-- BEGIN The records --

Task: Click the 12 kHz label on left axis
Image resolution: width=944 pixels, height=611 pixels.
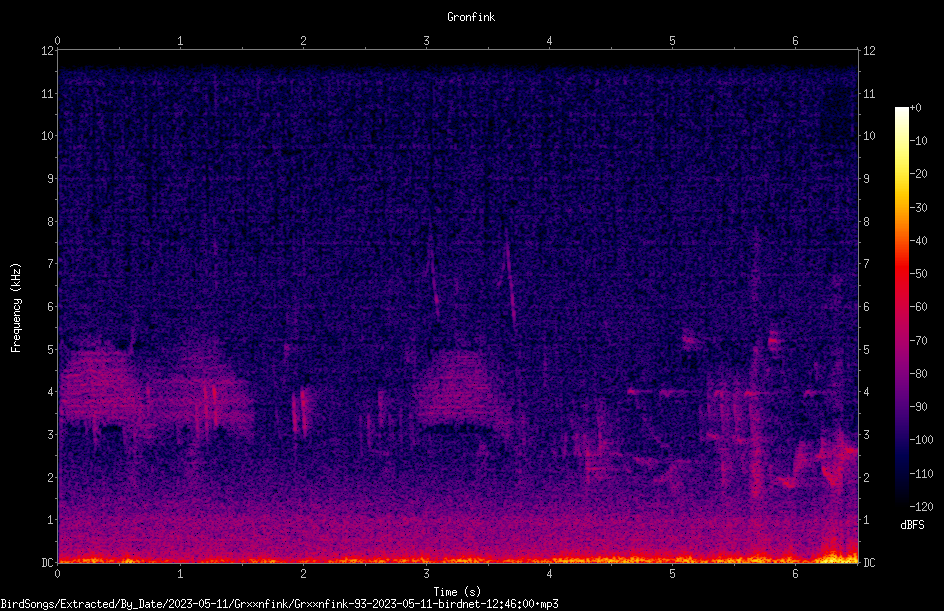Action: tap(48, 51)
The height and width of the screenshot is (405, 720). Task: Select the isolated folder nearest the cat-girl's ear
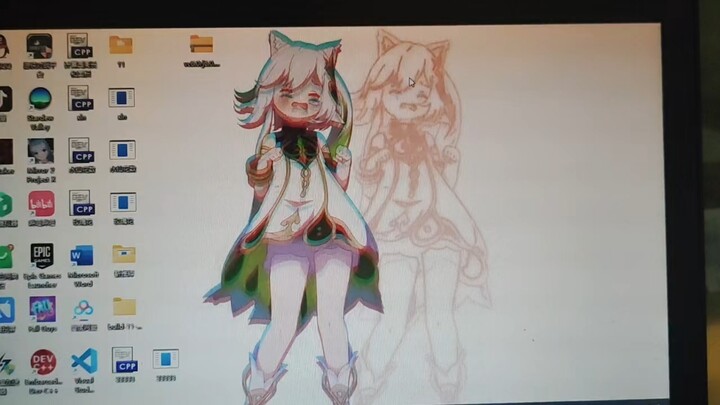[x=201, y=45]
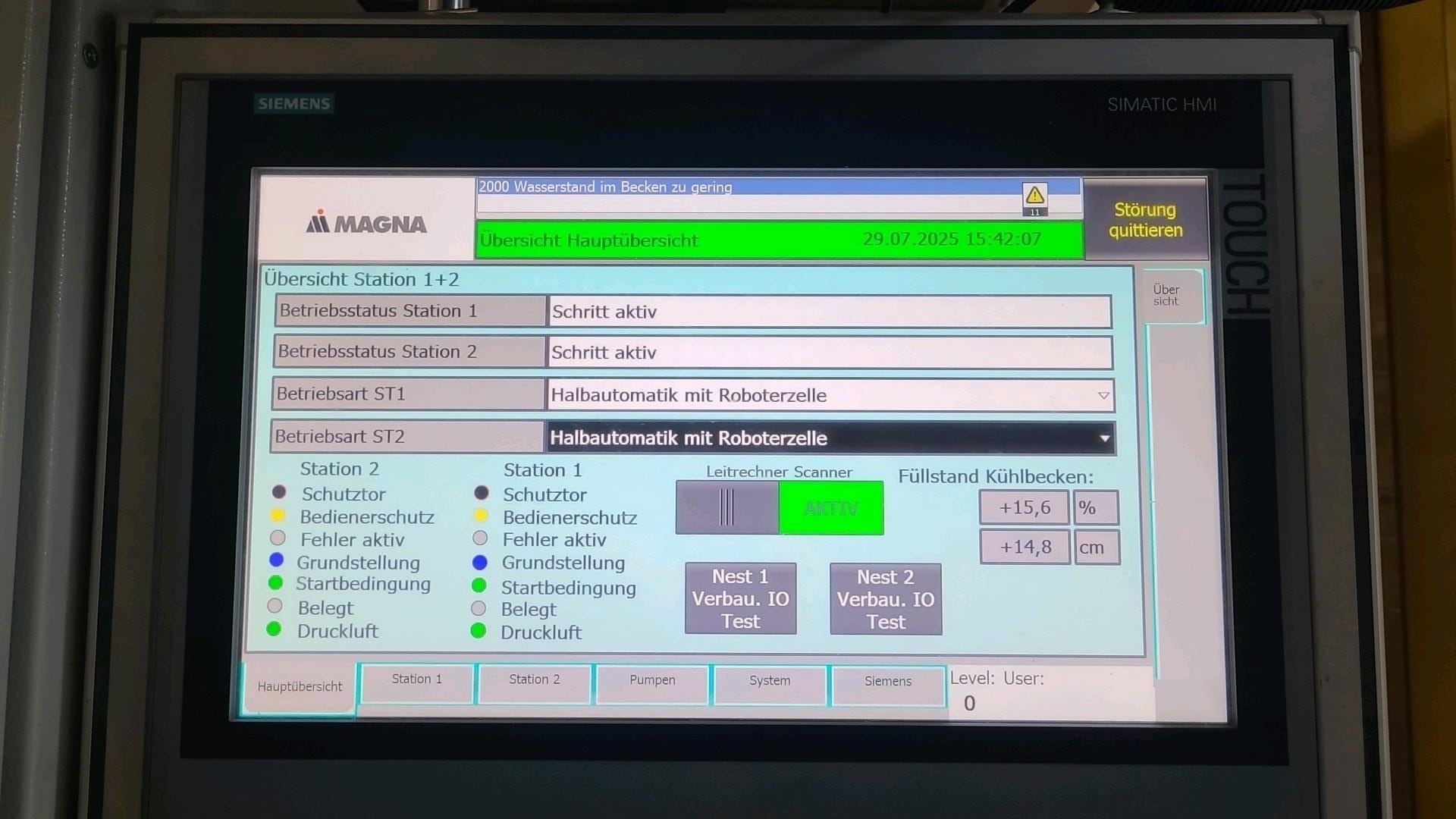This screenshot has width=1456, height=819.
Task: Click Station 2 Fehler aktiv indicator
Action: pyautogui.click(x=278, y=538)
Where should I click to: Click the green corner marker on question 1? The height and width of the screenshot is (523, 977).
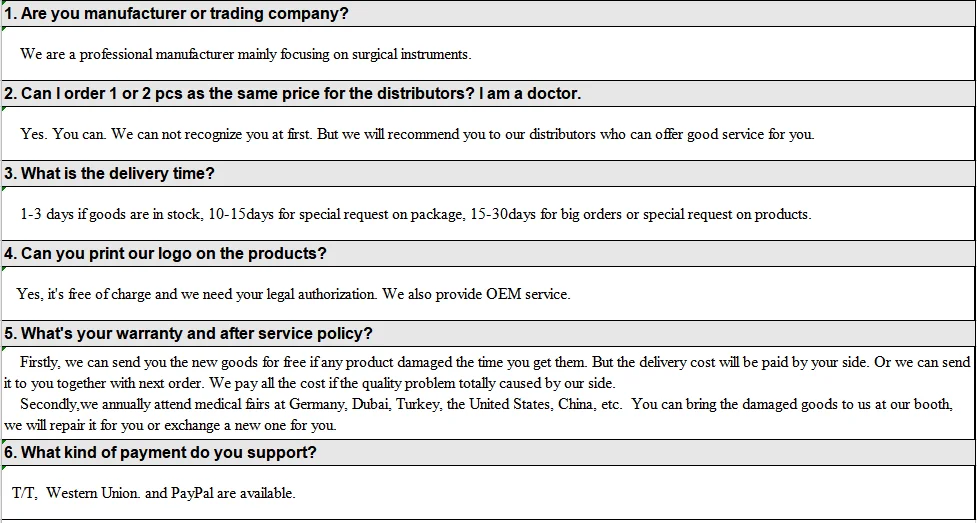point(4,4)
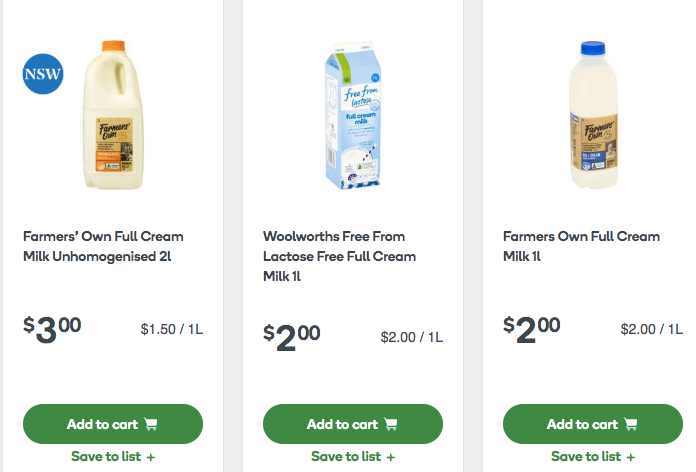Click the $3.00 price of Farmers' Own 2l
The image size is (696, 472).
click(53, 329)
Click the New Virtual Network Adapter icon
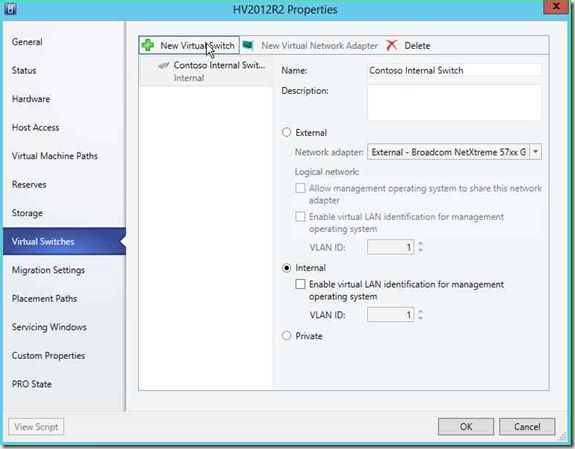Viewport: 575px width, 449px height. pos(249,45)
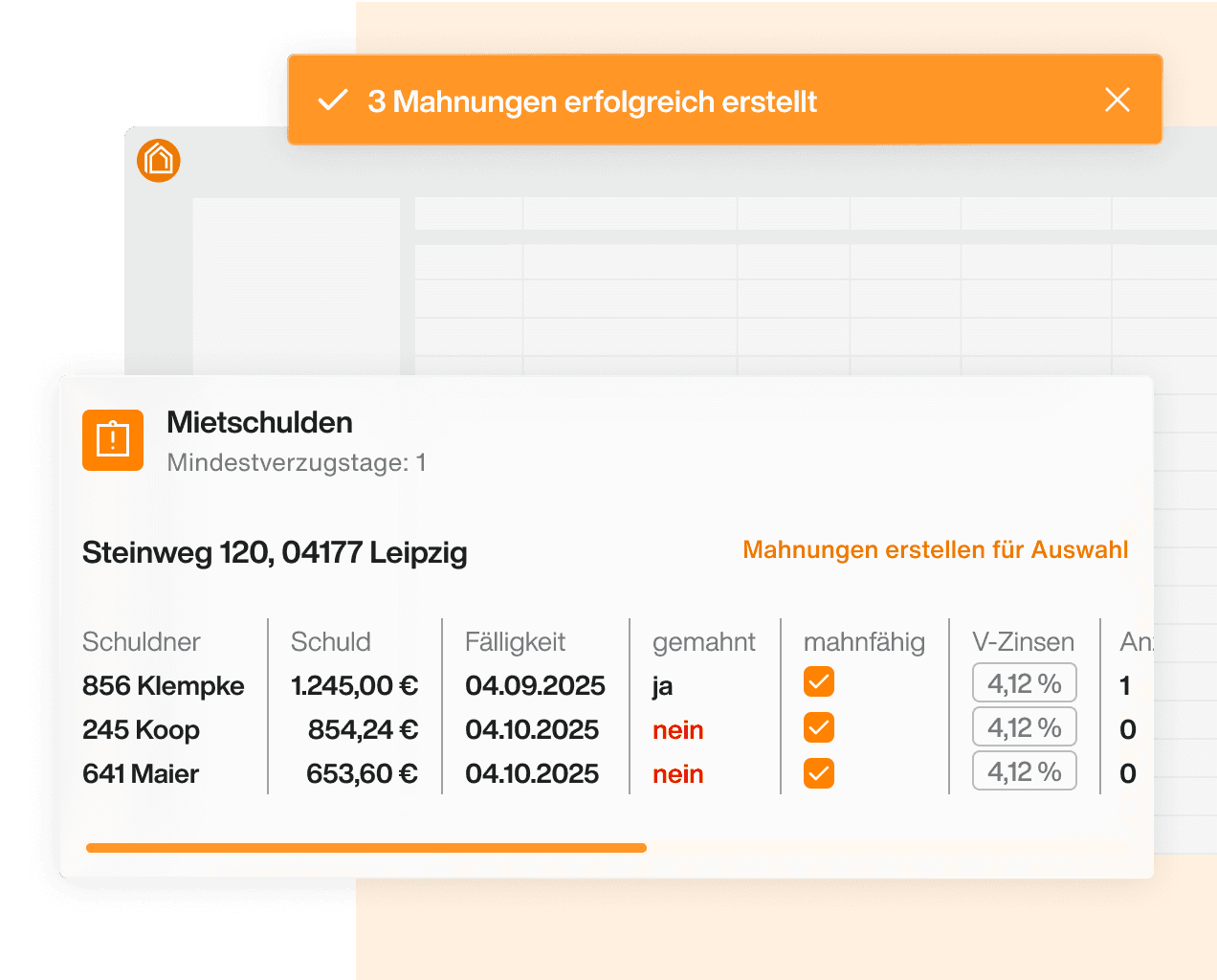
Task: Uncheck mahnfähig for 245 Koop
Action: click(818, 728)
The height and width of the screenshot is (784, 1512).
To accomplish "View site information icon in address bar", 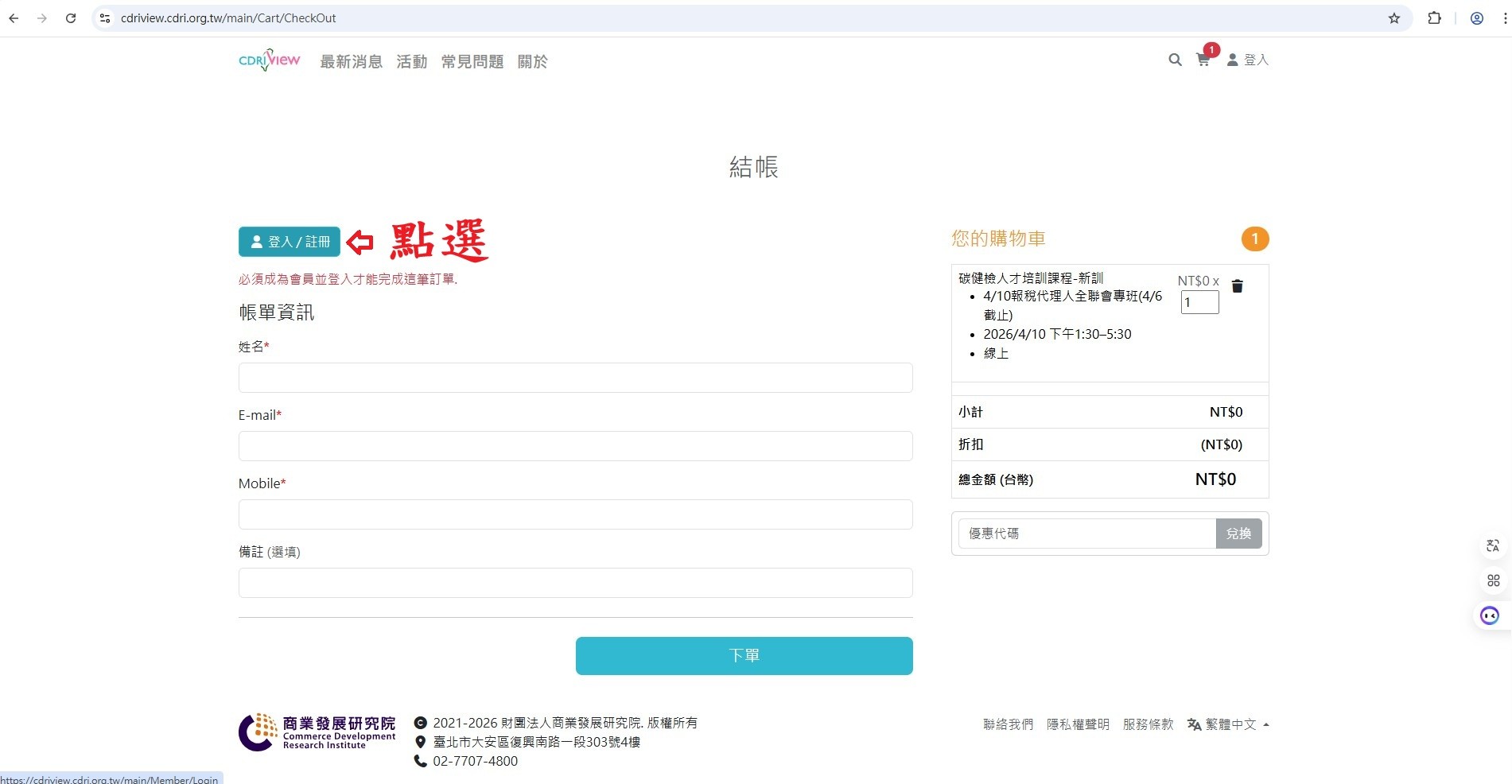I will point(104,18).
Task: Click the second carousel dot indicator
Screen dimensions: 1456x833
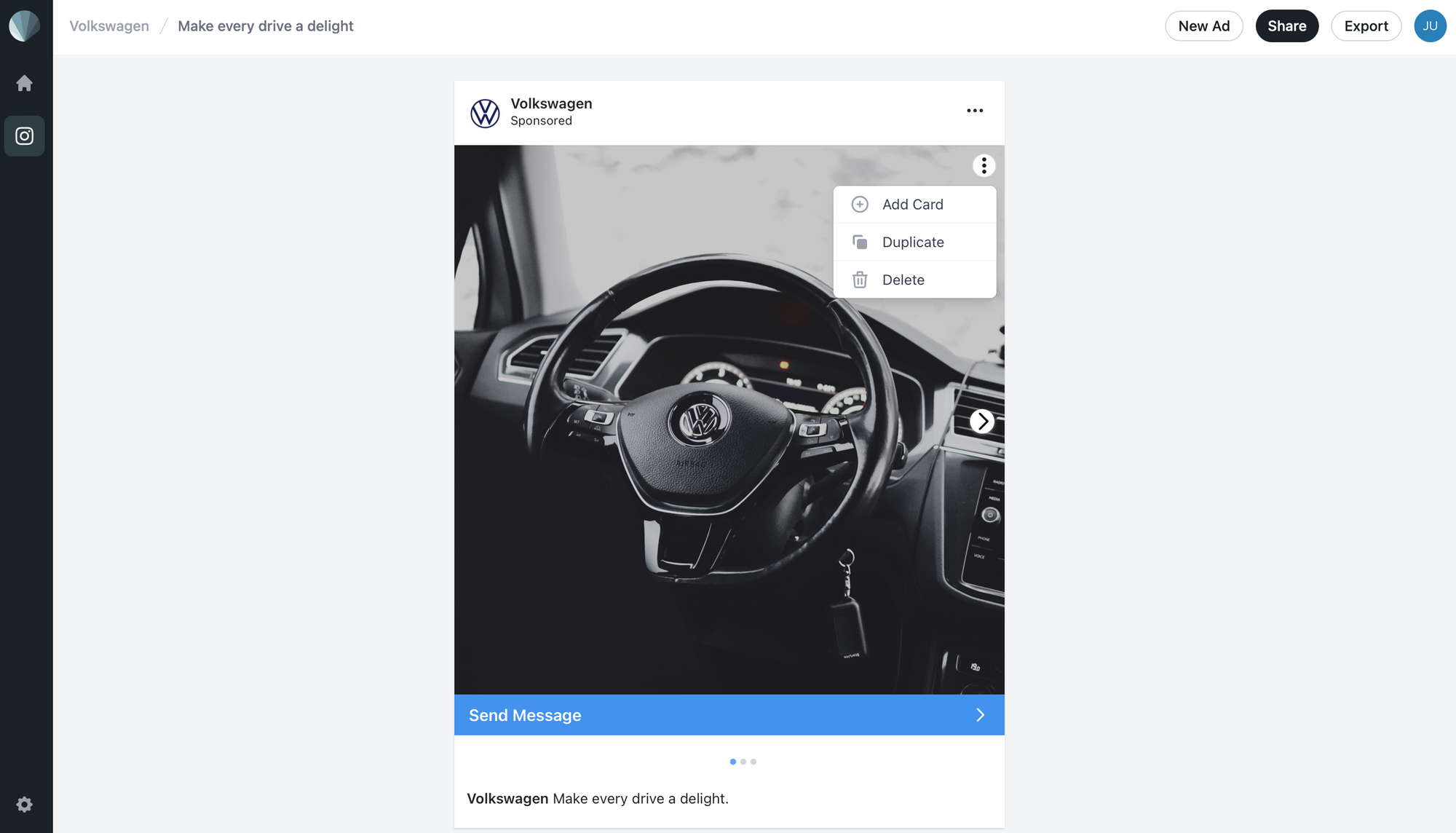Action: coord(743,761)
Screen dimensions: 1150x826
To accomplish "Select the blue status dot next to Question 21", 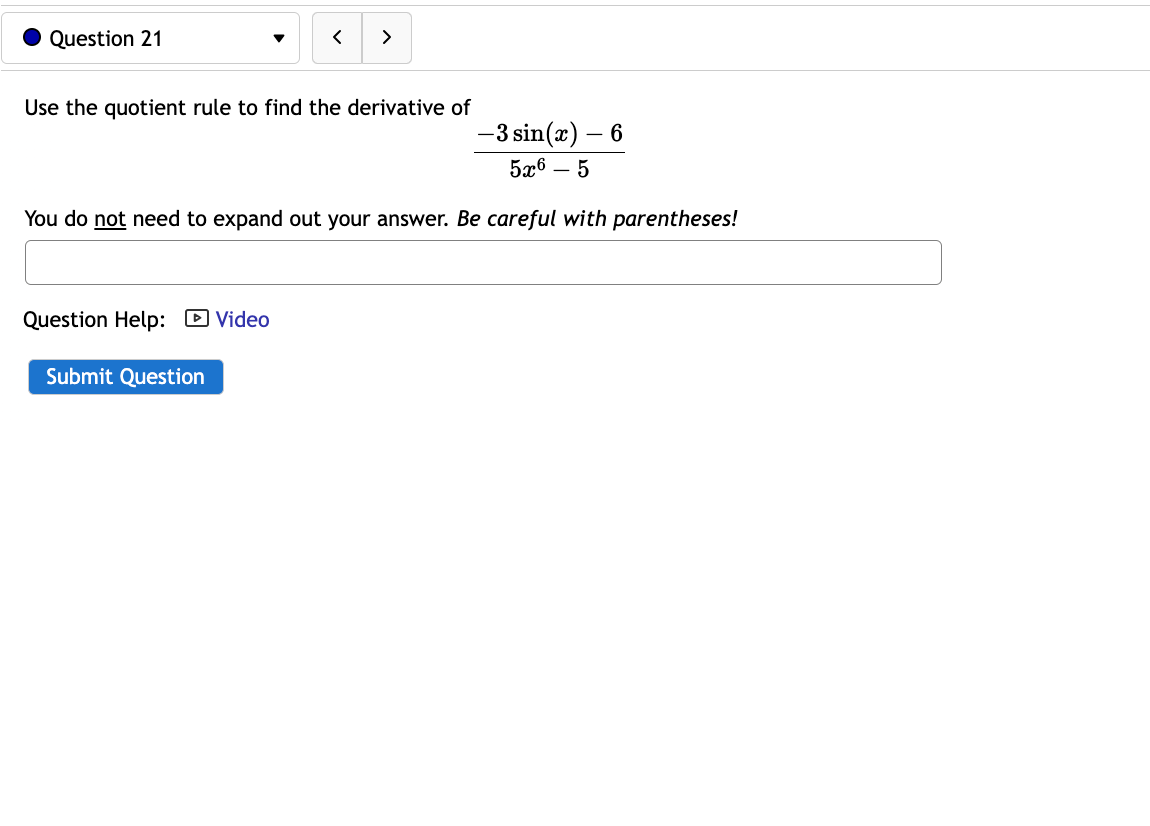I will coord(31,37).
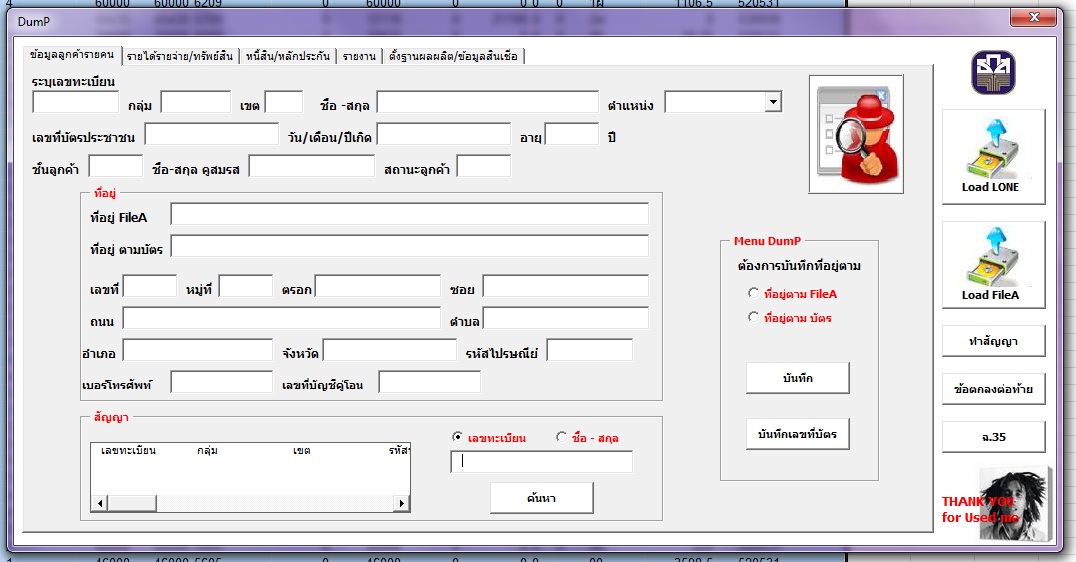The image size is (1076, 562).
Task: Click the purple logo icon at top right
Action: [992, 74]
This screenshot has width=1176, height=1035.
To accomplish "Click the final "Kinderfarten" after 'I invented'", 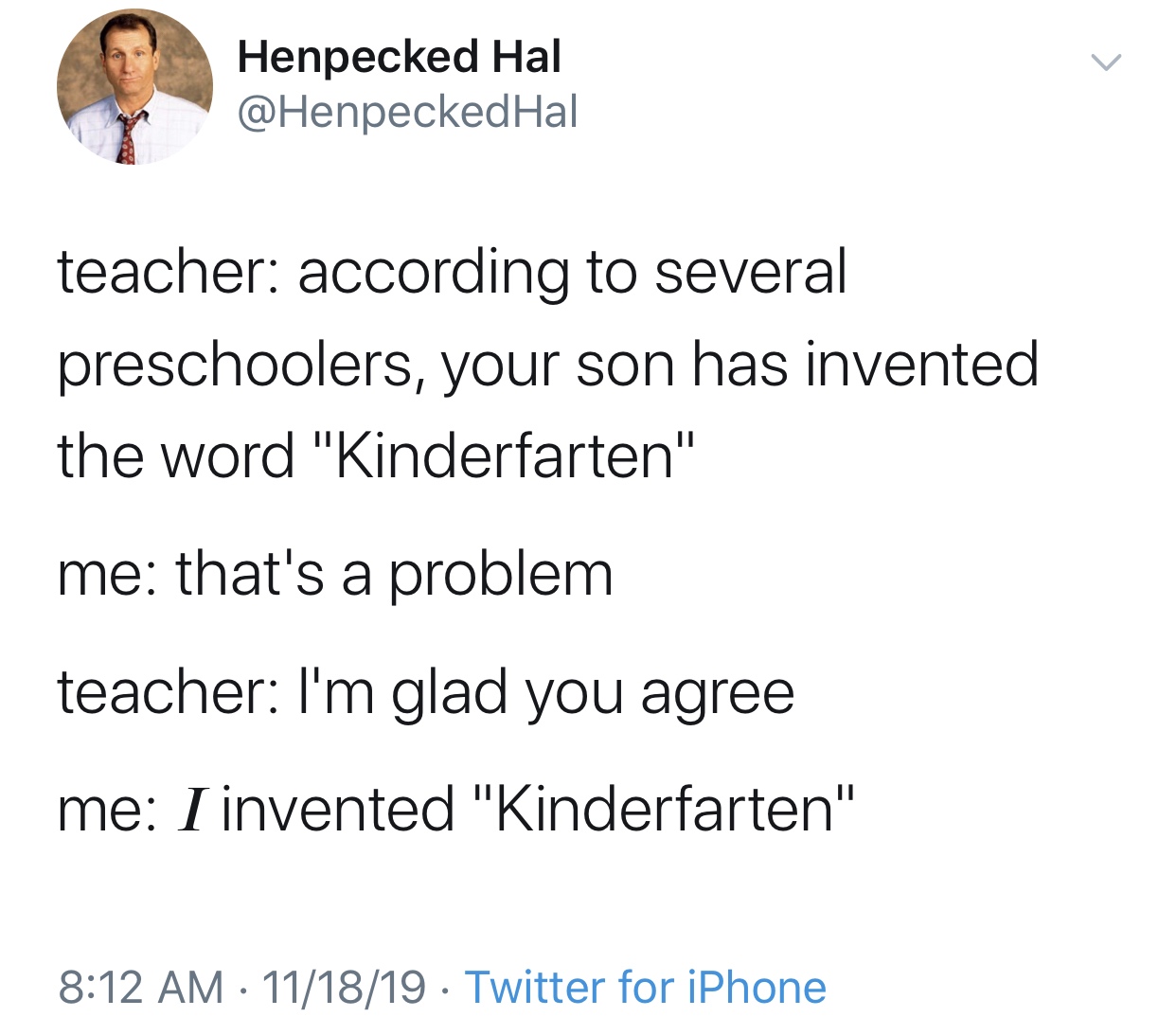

-- END The records --

#### Exercise goal
Turn the lines starting at the beginning of the items and ending at the line containing "Action: tap(48, 51)" into a Markdown table with the columns No. and Line, skipping blank lines. Leave the pictures out.

#### Full solution
| No. | Line |
|---|---|
| 1 | Task: Click the 12 kHz label on left axis |
| 2 | Image resolution: width=944 pixels, height=611 pixels. |
| 3 | Action: tap(48, 51) |